The coconut lime cake was very popular last year, btw, if that tempts you at all.

  • This deserves more than a bullet point, really. A week ago, I realised that our child has gone from a non-talking child, to… get this… a talking child. The last couple of months, and particularly the last 3 weeks, have been simply phenomenal, and have required all my redundant snoopy dances. He still can’t deliberately reproduce K, J, CH, P (unless he whispers, in which case it is perfect), G, Q, or EE, but his assault on Mount Speech with his current limited syllable array is determined and has come out of nowhere. Driving in the car, I can now pick words out of the babble in the back seat, and I suddenly have a precious window into his mind. Imagine my marvel, my elation when I hear ‘sheep’ and ‘grass’ as we pass a field. Well, I actually hear ‘ssseep’ and ‘dass’, but that will do very nicely indeed. ‘Tees’ he tells me, with hand stretching towards the car roof, as we pass under a gloomy tree canopy. ‘Drk’.

Harry now has the speech skills of… what? I’m not clued-in to normal development windows. A 16 monther?

I am so goddamn happy about this, I can’t quite arrange the words for you, although jubilant is certainly in there somewhere. Humbled. Grateful. Proud. ‘He’s started Jolly Phonics!’ I burble happily, to anyone who stands still long enough to be told. Three months ago he wriggled away in thrashing distress when I showed him how to make an ‘W’ sound. Now… well. Watch the video.

Co-incidentally, we are awash with speech therapists, educational psychologists, SENco-ordinators, disability link workers, forms, specialist assessments, reports… all the support, in fact, that would have made a world of difference to me a year ago when I felt alone with Harry’s problems. I found the delay in instigating Harry’s formalised assessments profoundly frustrating during the many months he spent on CDS’s waiting list, but I am now reluctantly acknowledging a sort of sense in the fobbing-off, particularly as his sensory processing issues are rapidly resolving.
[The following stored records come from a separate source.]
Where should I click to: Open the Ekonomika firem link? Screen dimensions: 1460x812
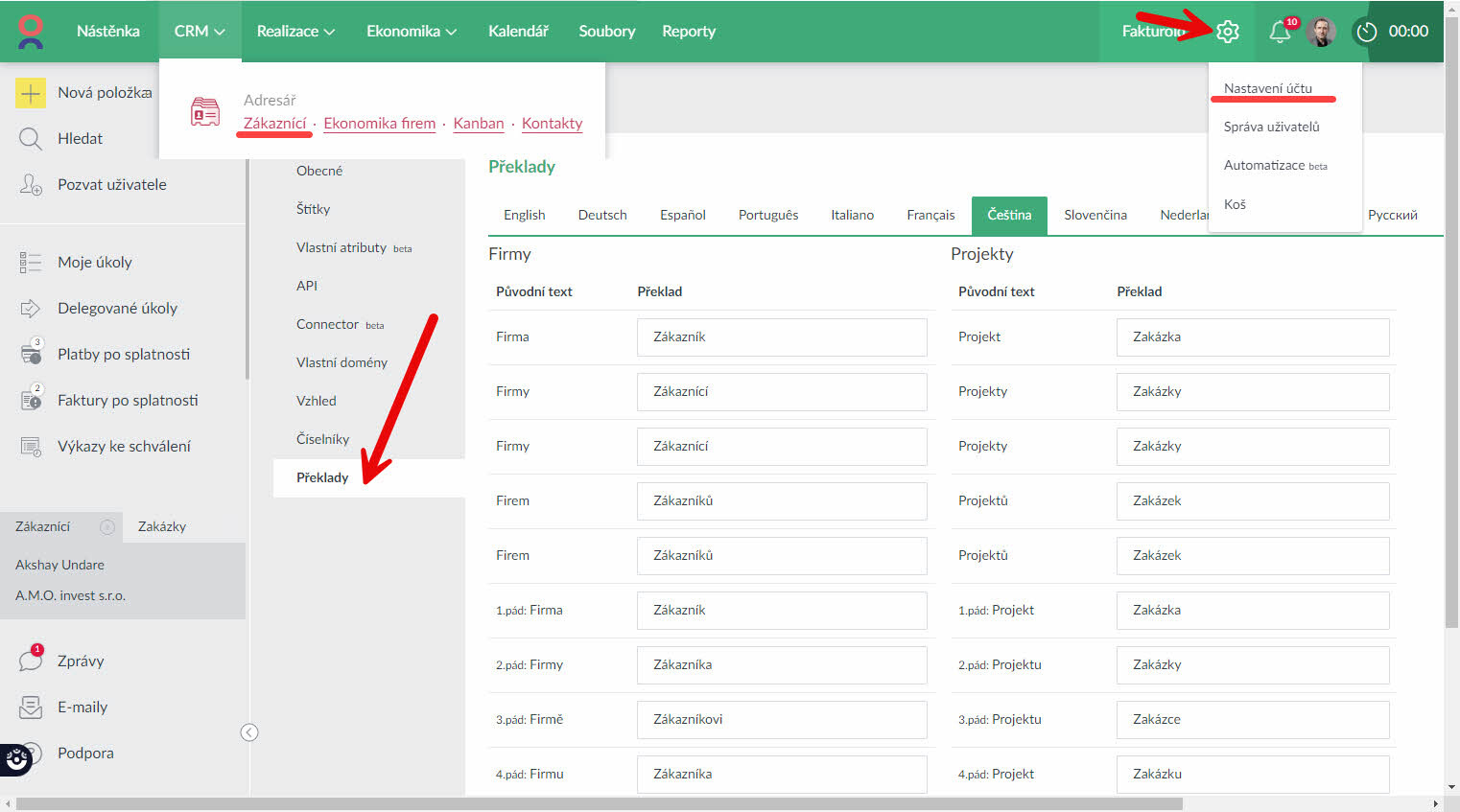(x=379, y=124)
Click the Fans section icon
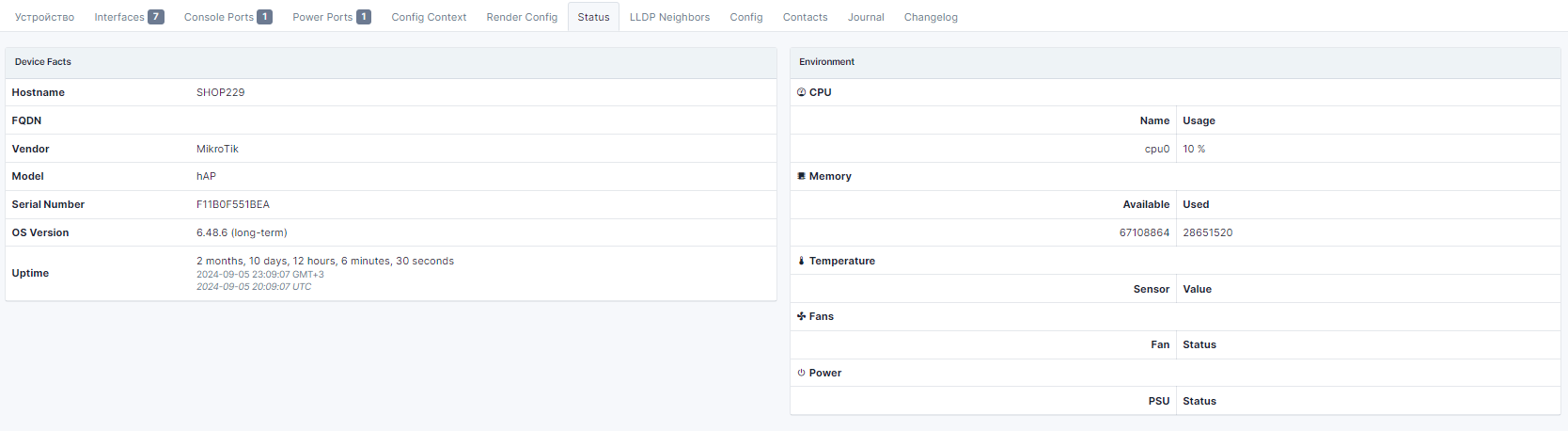1568x431 pixels. coord(802,316)
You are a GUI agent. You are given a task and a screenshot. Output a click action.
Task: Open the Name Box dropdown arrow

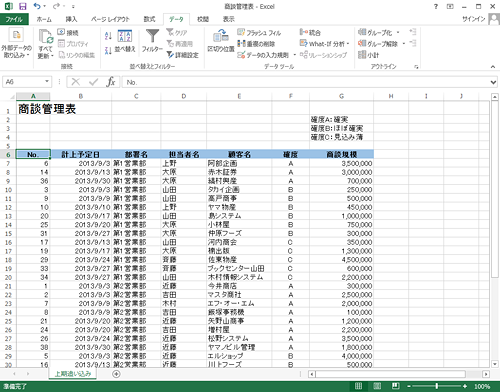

It’s weird. It’s… as if they somehow know that children’s abilities change out of all recognition between 35 and 40 months. Creepy, hmmm?

Cough.

  • Incidentally, everyone who has ever said to me that ‘once he starts talking, you’ll want him to shut up!’ is, at this moment in time, still a complete twat. If and when they ever morph into shrewd prognosticators of my future, I’ll… ummm. Well, I’ll let you know.